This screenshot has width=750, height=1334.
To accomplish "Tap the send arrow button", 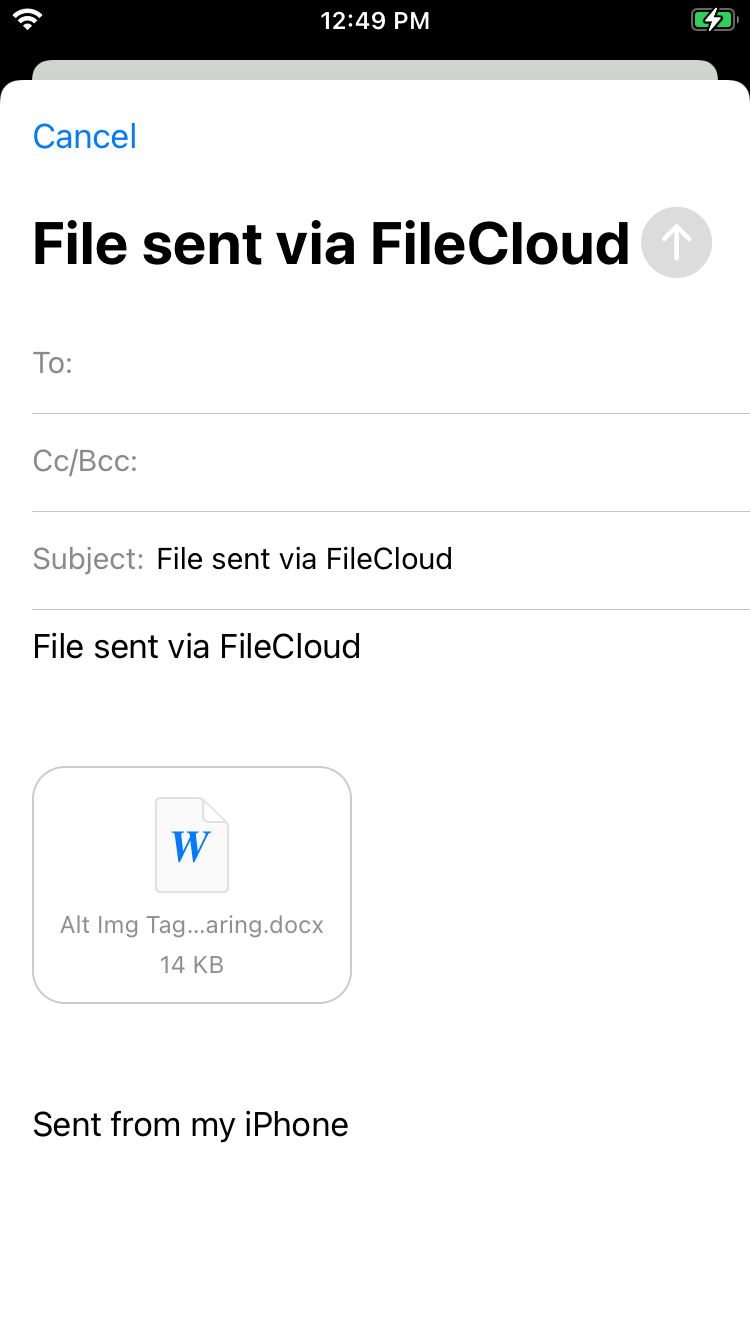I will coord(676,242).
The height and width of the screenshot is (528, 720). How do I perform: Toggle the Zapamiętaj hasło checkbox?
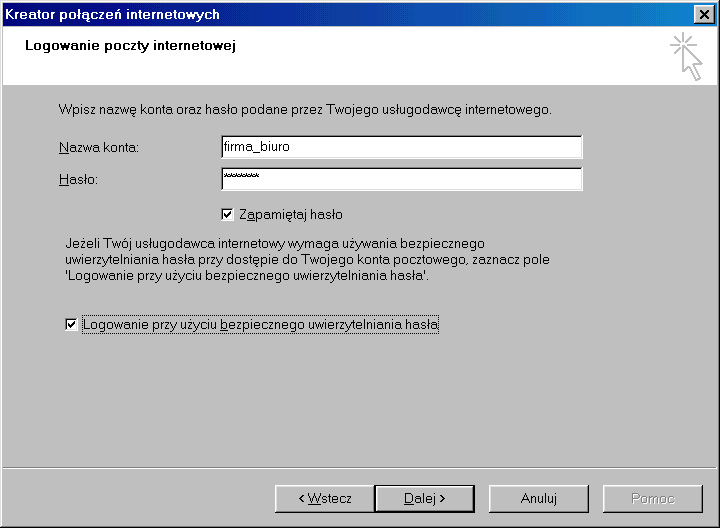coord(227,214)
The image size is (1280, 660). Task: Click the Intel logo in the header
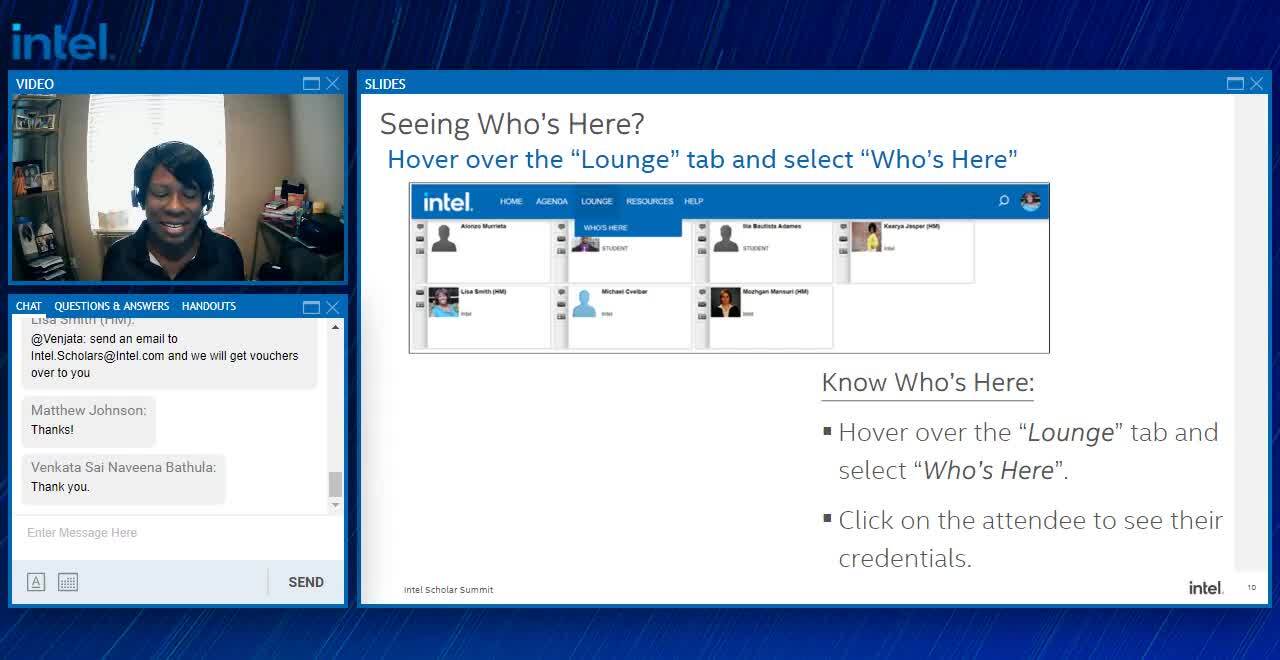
----
> Stated task
Gather each line of the material above that contains the word "height". Treat case as significant.

> Response for this exercise
This screenshot has width=750, height=1334.
The height and width of the screenshot is (528, 720). How do I perform: Toggle the Zapamiętaj hasło checkbox?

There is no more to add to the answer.